Conclusion
miR-196b-5p promoted proliferation, migration and invasion of LUAD cells by targeting and down-regulating RSPO2, which provided ideas for searching new targets for the diagnosis and treatment of LUAD.
Methods
Differentially expressed genes were analyzed based on LUAD microarray, and the target gene of the target miRNA was predicted. qRT-PCR was used to detect the expression levels of miR-196b-5p and RSPO2 mRNA in normal human bronchial epithelial cell line BEAS-2B and LUAD cell lines A549, NCI-H1792 and NCI-H226. Western blot was used to evaluate protein expression. Cell proliferative, migratory and invasive abilities were detected by CCK-8 and transwell assays.

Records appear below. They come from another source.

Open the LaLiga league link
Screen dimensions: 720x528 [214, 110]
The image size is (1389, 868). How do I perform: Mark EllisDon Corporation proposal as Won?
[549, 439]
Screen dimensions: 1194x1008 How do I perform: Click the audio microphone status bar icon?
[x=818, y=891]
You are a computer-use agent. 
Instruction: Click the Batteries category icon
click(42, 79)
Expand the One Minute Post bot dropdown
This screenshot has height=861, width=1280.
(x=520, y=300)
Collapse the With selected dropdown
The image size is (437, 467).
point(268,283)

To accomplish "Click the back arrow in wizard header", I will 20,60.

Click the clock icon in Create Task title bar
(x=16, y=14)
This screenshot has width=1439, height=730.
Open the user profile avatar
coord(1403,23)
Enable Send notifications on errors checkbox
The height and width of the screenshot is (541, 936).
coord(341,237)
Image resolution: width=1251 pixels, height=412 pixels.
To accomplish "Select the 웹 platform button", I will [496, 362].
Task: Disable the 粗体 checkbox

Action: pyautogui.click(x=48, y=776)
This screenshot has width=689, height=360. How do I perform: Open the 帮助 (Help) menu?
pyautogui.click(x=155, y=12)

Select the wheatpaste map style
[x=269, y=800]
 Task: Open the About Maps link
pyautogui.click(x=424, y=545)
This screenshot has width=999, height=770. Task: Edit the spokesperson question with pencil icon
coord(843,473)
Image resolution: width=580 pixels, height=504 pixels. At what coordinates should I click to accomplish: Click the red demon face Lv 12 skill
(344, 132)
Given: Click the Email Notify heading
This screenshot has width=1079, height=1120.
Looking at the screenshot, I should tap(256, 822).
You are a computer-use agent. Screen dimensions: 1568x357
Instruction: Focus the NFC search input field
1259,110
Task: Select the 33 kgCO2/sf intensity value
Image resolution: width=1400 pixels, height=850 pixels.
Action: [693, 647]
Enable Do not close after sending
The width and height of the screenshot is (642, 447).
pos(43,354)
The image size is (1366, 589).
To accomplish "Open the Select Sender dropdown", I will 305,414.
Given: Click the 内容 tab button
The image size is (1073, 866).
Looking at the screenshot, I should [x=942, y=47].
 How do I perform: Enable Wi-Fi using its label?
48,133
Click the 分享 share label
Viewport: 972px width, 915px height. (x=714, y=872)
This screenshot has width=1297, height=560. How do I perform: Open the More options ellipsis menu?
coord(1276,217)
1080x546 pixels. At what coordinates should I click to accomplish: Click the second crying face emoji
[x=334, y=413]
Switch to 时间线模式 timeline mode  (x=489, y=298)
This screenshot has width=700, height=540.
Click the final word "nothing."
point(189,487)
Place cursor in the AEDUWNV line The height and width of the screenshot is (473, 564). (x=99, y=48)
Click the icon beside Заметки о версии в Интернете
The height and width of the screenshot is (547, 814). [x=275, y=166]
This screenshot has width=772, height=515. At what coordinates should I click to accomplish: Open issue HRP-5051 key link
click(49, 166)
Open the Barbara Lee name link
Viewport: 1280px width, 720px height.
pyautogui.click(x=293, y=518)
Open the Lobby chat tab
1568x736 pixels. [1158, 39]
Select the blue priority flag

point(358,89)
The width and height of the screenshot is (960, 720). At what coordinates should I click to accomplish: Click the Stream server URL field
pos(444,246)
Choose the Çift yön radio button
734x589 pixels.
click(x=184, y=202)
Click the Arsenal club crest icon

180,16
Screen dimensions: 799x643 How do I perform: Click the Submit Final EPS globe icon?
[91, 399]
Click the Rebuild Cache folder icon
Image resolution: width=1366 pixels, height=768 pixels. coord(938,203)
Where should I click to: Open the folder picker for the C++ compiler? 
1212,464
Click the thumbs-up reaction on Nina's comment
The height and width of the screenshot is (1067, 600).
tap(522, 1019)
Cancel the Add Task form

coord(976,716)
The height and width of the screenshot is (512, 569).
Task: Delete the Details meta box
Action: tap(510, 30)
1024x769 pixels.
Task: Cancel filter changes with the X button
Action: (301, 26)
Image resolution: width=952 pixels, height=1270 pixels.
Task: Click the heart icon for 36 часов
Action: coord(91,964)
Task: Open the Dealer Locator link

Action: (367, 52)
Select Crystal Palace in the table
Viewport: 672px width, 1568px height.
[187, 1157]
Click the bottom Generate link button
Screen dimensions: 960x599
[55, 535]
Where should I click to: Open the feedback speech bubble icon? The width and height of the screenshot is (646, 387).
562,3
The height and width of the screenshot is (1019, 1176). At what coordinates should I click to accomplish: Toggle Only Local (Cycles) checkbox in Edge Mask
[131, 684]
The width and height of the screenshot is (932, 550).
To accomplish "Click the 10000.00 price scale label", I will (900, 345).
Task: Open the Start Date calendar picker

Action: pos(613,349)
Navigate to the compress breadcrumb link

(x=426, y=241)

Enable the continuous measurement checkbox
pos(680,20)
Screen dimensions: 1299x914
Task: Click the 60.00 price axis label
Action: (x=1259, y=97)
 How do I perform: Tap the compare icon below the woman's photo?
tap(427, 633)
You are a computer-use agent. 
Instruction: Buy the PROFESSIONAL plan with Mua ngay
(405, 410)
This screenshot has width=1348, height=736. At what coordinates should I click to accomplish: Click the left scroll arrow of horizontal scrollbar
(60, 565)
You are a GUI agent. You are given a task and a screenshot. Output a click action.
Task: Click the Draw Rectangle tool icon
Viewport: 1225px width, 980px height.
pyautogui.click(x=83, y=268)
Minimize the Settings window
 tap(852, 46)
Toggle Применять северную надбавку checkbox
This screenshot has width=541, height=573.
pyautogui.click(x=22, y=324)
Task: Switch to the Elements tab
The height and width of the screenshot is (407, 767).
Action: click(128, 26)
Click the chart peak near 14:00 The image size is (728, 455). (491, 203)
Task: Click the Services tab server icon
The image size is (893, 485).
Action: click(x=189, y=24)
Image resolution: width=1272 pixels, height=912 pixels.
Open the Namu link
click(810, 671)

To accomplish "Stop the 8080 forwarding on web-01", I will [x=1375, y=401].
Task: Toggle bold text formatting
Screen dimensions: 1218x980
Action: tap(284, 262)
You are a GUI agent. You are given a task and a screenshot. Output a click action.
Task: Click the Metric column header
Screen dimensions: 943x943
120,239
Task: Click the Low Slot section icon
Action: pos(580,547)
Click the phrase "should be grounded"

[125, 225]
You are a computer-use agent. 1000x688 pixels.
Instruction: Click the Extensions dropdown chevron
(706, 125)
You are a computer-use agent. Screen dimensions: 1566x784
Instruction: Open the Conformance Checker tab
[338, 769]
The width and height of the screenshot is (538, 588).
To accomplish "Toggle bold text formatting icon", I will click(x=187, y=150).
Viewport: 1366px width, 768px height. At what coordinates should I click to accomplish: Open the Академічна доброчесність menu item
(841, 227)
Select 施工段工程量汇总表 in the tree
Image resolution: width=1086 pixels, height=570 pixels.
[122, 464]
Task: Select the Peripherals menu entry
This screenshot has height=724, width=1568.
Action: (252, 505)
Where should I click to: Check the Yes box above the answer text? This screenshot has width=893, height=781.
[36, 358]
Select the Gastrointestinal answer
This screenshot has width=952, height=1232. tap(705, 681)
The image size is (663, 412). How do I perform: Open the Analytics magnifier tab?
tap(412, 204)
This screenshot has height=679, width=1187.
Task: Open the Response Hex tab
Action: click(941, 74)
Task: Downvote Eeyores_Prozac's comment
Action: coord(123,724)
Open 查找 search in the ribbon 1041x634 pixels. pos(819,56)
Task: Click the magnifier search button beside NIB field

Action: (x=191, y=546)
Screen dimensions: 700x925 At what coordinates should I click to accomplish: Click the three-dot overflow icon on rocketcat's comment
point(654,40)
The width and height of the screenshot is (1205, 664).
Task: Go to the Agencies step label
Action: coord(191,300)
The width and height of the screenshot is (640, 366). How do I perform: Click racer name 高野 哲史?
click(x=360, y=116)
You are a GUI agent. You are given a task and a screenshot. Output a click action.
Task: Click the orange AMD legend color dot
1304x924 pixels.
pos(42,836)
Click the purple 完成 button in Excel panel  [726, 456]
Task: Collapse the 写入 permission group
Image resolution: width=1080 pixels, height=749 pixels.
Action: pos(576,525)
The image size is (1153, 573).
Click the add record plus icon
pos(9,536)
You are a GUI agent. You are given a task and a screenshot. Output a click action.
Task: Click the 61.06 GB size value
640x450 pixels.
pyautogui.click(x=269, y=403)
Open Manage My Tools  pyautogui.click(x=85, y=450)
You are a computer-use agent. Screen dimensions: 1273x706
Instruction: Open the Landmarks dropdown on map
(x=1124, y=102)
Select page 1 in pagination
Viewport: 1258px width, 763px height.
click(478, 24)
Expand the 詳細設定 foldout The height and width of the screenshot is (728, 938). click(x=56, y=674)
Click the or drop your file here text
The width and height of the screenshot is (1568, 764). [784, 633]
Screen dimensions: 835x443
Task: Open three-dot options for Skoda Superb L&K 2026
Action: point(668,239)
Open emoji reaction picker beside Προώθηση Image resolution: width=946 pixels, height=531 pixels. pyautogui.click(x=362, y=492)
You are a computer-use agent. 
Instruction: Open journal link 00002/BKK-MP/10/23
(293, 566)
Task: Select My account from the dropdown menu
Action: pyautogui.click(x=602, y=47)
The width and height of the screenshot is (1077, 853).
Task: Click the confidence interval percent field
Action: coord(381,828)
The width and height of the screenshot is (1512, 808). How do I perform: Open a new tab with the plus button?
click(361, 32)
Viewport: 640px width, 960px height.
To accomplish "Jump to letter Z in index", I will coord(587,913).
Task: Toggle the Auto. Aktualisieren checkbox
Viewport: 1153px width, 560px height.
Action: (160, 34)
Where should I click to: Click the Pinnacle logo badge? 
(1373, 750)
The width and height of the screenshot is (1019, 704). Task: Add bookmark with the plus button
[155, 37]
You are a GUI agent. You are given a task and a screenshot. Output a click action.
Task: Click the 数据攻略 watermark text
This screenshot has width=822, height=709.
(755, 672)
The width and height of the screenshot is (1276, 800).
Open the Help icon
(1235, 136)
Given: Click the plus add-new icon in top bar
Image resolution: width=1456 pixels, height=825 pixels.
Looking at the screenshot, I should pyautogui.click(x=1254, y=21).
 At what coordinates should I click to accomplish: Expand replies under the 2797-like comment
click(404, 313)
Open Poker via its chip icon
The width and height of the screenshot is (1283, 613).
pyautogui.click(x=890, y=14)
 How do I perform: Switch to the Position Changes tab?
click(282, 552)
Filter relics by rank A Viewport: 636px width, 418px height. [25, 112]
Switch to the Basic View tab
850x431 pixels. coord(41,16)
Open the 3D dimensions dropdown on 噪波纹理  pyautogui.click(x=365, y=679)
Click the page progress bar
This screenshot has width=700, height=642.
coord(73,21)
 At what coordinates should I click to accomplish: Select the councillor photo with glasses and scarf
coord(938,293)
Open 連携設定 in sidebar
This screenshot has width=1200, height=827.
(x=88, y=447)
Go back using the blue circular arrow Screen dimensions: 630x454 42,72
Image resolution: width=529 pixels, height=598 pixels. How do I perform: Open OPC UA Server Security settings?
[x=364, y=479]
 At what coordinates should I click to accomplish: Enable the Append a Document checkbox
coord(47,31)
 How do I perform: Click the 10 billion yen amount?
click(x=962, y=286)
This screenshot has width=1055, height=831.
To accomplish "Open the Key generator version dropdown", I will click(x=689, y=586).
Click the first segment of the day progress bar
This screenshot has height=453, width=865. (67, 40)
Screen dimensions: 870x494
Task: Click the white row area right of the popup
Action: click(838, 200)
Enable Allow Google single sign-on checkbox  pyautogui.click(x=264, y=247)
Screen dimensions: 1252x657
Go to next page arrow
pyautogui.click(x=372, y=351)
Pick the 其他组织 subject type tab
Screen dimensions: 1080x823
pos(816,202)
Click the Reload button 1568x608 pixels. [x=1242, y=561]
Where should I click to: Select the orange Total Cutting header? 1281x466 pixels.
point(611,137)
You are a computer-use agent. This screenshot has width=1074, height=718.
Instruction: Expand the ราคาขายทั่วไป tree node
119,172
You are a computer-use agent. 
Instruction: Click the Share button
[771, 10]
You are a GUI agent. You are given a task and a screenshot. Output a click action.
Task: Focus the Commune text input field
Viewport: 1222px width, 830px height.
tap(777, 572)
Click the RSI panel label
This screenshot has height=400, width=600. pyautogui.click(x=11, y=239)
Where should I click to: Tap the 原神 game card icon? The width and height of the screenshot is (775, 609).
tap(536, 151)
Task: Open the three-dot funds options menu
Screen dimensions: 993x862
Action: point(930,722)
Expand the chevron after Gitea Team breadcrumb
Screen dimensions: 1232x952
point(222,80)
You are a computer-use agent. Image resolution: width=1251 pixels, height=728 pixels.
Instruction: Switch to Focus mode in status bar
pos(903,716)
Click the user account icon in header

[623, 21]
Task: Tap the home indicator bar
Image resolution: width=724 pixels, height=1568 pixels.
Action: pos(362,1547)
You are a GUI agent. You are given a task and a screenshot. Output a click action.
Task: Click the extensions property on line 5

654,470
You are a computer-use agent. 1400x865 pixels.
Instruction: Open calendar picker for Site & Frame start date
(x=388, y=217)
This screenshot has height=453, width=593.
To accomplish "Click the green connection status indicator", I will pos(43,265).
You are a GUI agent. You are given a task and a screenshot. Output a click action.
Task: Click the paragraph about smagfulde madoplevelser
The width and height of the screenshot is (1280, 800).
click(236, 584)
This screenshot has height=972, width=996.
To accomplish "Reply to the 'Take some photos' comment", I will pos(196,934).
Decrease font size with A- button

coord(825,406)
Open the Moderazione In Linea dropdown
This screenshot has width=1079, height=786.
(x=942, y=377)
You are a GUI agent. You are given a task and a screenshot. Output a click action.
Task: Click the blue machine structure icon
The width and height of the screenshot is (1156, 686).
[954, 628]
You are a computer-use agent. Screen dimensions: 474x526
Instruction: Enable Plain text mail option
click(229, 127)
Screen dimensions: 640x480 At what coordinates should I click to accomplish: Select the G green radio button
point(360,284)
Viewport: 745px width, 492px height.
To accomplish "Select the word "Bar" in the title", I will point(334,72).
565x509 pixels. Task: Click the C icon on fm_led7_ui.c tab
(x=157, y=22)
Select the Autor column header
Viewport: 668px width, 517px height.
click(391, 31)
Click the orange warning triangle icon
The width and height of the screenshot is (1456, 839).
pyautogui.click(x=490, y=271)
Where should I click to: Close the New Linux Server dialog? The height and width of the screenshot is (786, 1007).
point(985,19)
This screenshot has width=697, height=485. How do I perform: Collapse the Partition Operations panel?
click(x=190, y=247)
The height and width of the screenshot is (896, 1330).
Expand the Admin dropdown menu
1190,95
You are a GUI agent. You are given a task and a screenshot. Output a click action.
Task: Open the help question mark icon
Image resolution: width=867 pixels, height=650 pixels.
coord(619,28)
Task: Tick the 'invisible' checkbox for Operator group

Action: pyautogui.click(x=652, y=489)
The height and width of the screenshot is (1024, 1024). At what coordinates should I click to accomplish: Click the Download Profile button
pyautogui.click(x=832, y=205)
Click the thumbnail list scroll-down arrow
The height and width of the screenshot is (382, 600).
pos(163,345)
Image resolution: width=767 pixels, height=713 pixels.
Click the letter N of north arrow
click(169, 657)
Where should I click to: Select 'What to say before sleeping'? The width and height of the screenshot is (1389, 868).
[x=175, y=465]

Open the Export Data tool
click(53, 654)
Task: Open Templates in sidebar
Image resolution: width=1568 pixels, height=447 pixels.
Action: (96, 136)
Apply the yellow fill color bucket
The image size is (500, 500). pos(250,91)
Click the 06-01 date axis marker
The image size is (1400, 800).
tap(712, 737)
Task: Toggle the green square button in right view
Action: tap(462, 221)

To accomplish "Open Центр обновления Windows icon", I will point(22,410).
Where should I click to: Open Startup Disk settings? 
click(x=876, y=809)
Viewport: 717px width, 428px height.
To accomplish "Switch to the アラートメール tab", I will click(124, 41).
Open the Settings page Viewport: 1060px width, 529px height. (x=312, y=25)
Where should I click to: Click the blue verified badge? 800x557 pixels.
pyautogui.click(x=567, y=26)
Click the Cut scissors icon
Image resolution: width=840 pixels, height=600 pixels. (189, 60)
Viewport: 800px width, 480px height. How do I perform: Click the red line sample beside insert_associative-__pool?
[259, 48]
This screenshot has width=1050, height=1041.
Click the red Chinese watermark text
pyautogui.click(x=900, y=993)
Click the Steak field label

Dual-luciferase assay was conducted to verify the targeting relationship between miR-196b-5p and RSPO2.
Objective
To explore the biological role of miR-196b-5p/RSPO2 in the occurrence and development of lung adenocarcinoma (LUAD) and to provide a basis for finding new therapeutic targets for LUAD.
Results
The results of qRT-PCR showed that miR-196b-5p was significantly highly expressed in LUAD cells, and the expression level of its downstream target gene RSPO2 was significantly decreased. The results of CCK-8 and transwell assays exhibited that miR-196b-5p promoted proliferation, migration and invasion of LUAD cells, while RSPO2 inhibited the malignant progression of LUAD cells. Dual-luciferase assay confirmed the targeted binding relationship between miR-196b-5p and RSPO2. Overexpression of RSPO2 partially reversed the promotion of miR-196b-5p on proliferation, migration and invasion of LUAD cells.